§ ASSIGNMENT
Extract, word for word, each line from the line holding "Click the Soppel note in the request card" through the end of the records. Omit every picture.

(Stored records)

=== Section Start ===

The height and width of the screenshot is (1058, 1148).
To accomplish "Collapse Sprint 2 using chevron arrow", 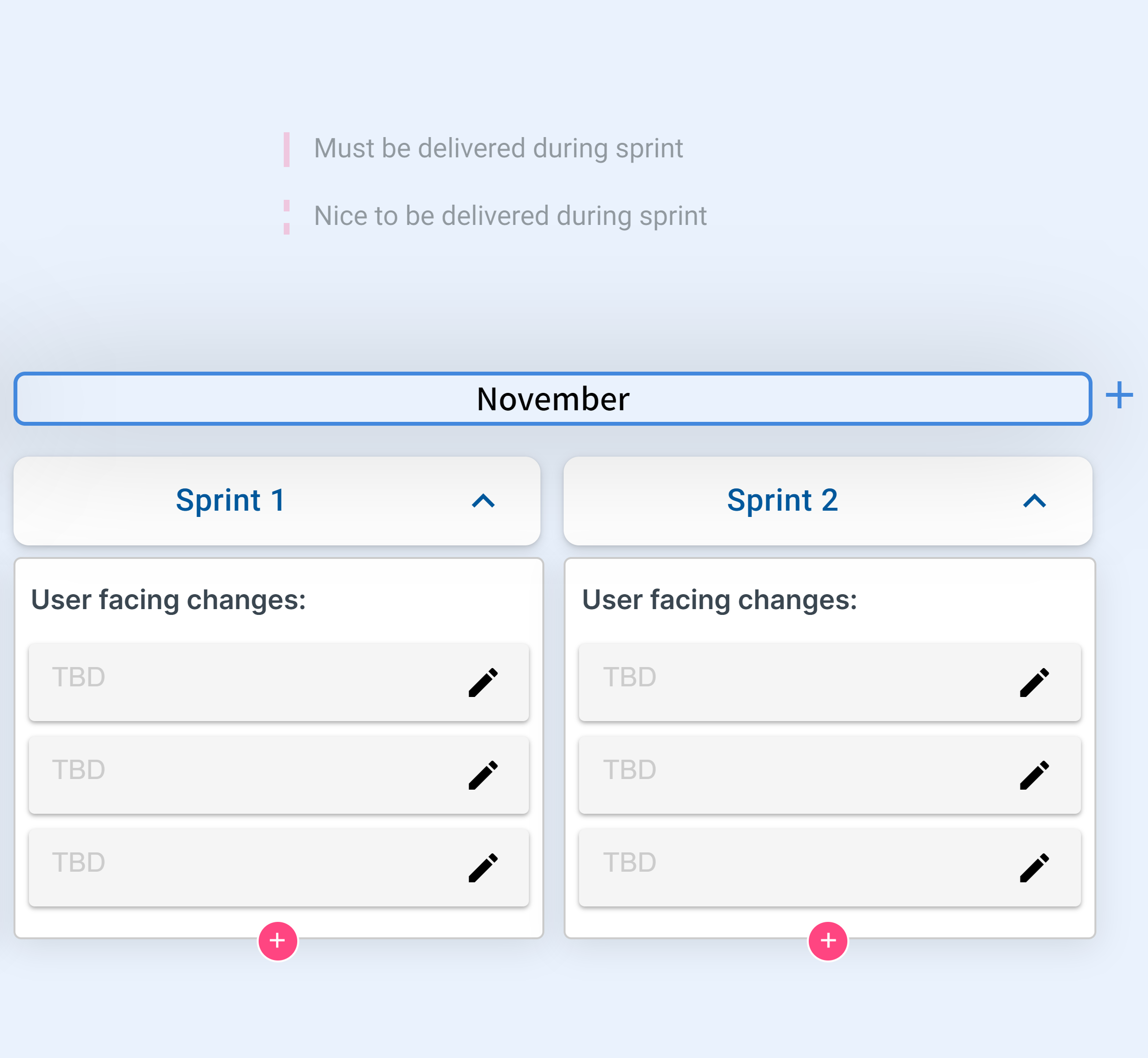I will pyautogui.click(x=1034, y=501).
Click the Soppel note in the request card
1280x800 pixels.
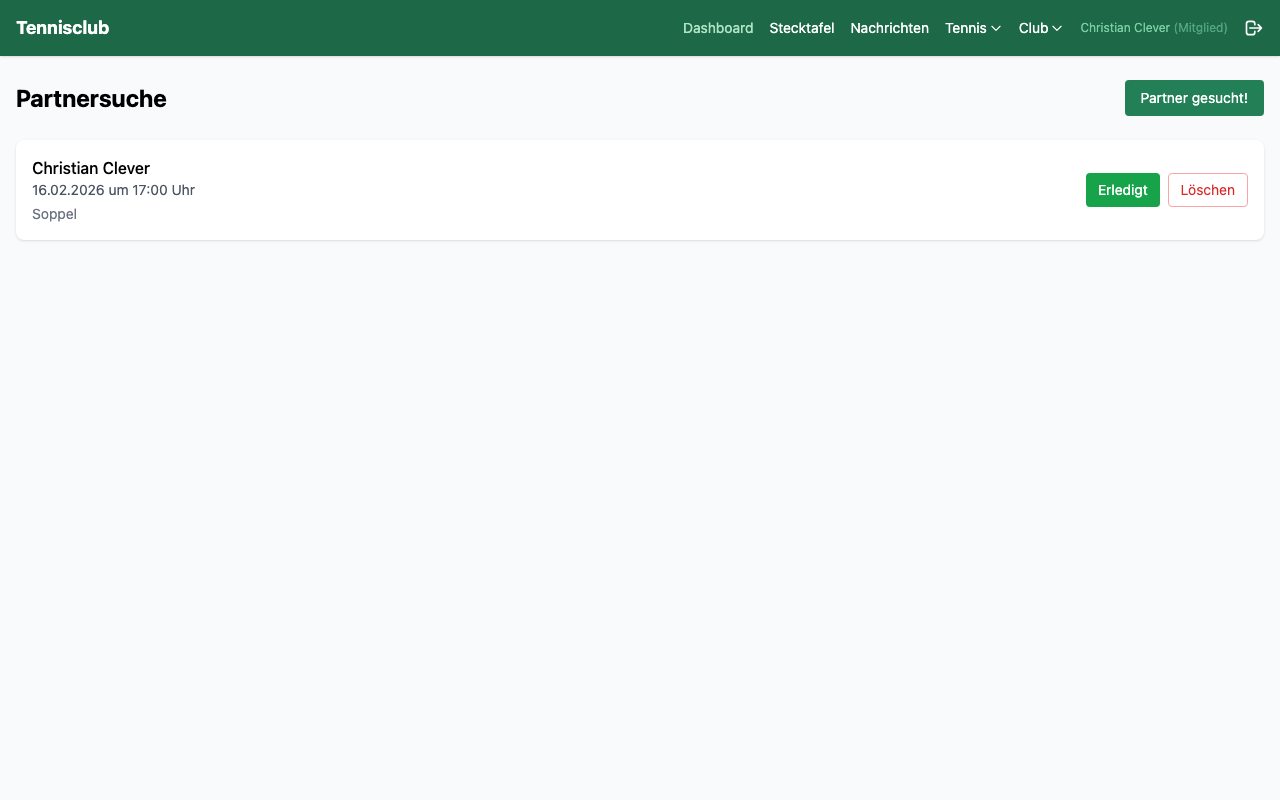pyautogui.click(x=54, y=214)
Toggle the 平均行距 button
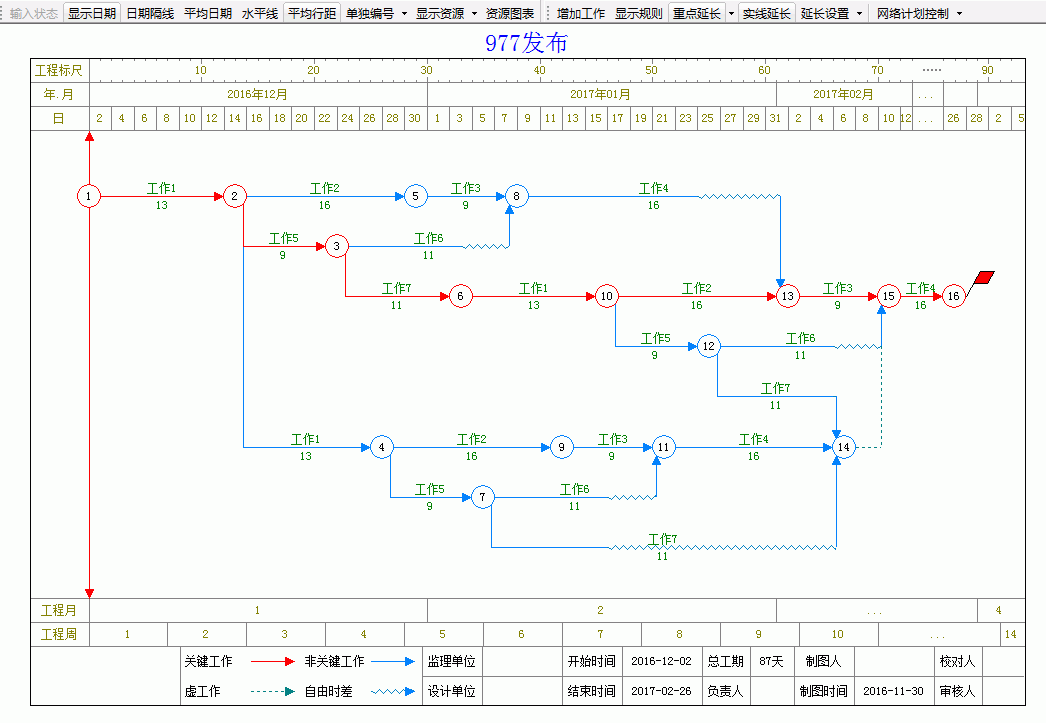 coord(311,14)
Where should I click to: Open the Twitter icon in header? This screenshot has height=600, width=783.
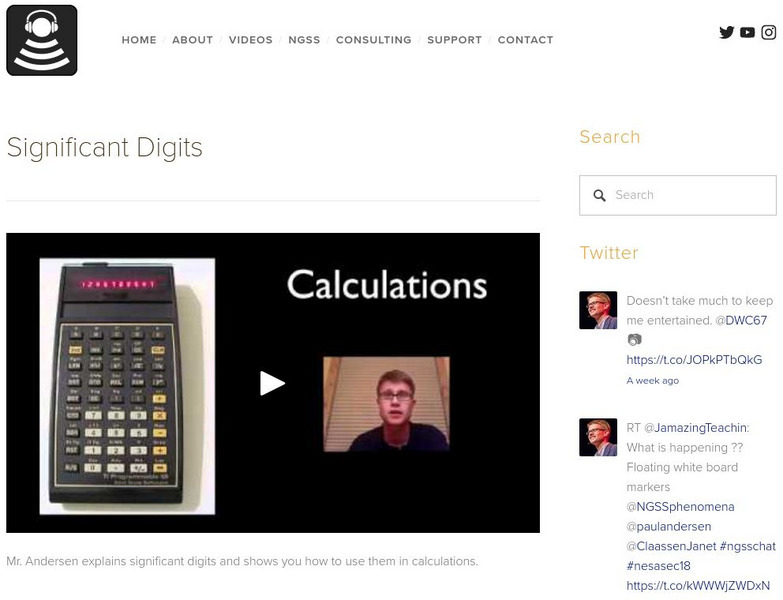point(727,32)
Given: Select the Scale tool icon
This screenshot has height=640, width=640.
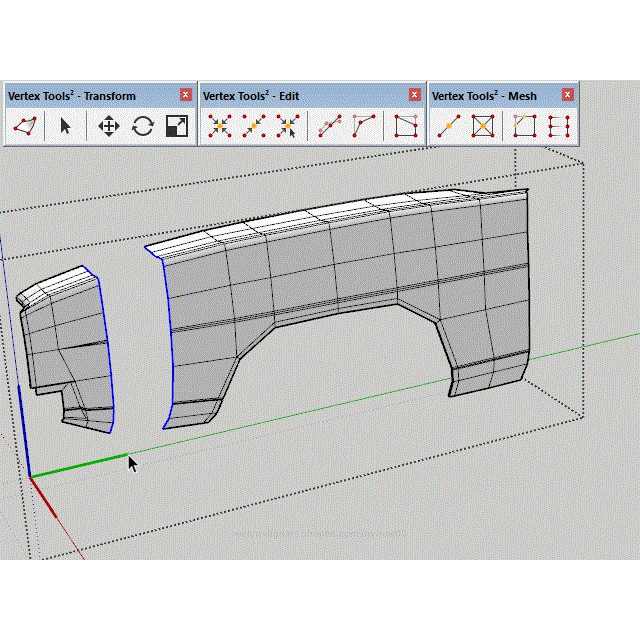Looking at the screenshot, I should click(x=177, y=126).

=== Section End ===

§ ANSWER AREA
Click the Soppel note in the request card
1280x800 pixels.
pyautogui.click(x=54, y=214)
Toggle the 平均行距 button
 coord(311,14)
Where should I click to: Open the Twitter icon in header? This screenshot has height=600, width=783.
point(727,32)
Given: Select the Scale tool icon
This screenshot has height=640, width=640.
Looking at the screenshot, I should click(x=177, y=126).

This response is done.